He seguido con distraída indiferencia la ira y el desconsuelo de quienes durante el último mes se han lanzado a defender la ultrajada memoria de Alberti de esos otros que quieren saquearla, guiándose, al parecer, por una nimia conciencia ética. El testimonio que puedo ofrecer es sólo parcial y sesgado, pero creo que coincide con el de otros que, como yo, asisten un poco atónitos al humo y la ceniza que ha levantado su muerte. De los artículos que he leído en las últimas semanas parecía desprenderse que su señora viuda había aprovechado el óbito para desmontar y rehacer a su manera una copiosa obra cuyo único destinatario es la posteridad: esta mujer traiciona el dictado del artista, deforma la intención que alumbró aquellas composiciones y entrega a los lectores del futuro un producto distorsionado, que sólo remotamente puede compararse con el espíritu que lo forjó y en el que se halla la fuente última de su sentido.

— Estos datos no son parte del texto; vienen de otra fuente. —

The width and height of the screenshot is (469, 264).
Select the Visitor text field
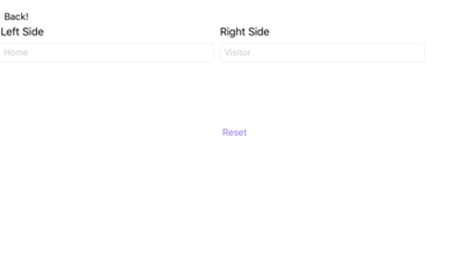(322, 53)
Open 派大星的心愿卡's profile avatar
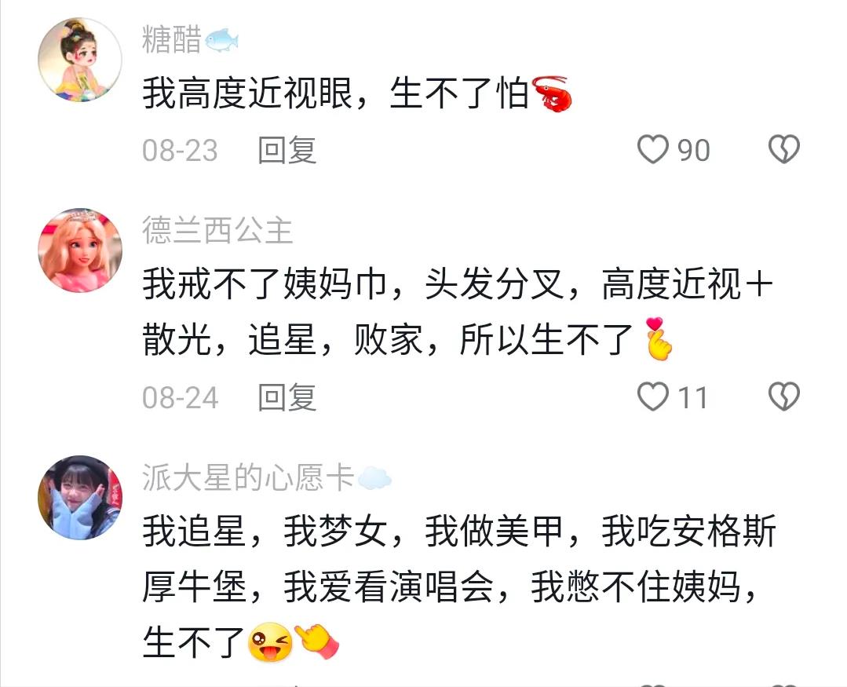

Se me ocurre que decidir quién posee los derechos últimos sobre una obra literaria es tarea espinosa. No creo que ese poder recaiga desde luego sobre los propios autores, de quienes el azar y el tiempo nos han librado en diversas ocasiones: qué suerte que Virgilio y Kafka fuesen desoídos por albaceas desobedientes. A partir de ahí, cualquiera puede atreverse; ciertos franceses libertinos aseguran que la historia de la literatura es la de los lectores que la han recorrido. El artículo de Muñoz Molina en este periódico ofrece una idea que acaso sea útil: que si la vida y la poesía están tan indisolublemente unidas como dicen, quizá sólo quien haya compartido la vida del poeta tenga derecho a disponer de su obra. No lo sé. Seguramente Borges y Alberti se sentían a la orilla del último sueño cuando delegaron en el entusiasmo y -por qué no- la ambición de compañeras a las que doblaban en edad; seguramente también ellos debieron prever esto que los especialistas califican de traiciones últimas: yo creo que no les importó. El tiempo, ese gran escultor, termina por corregir todos los poemas, y a veces logra gliptotecas memorables donde sólo había montículos de arena. Vale más dejarle hacer.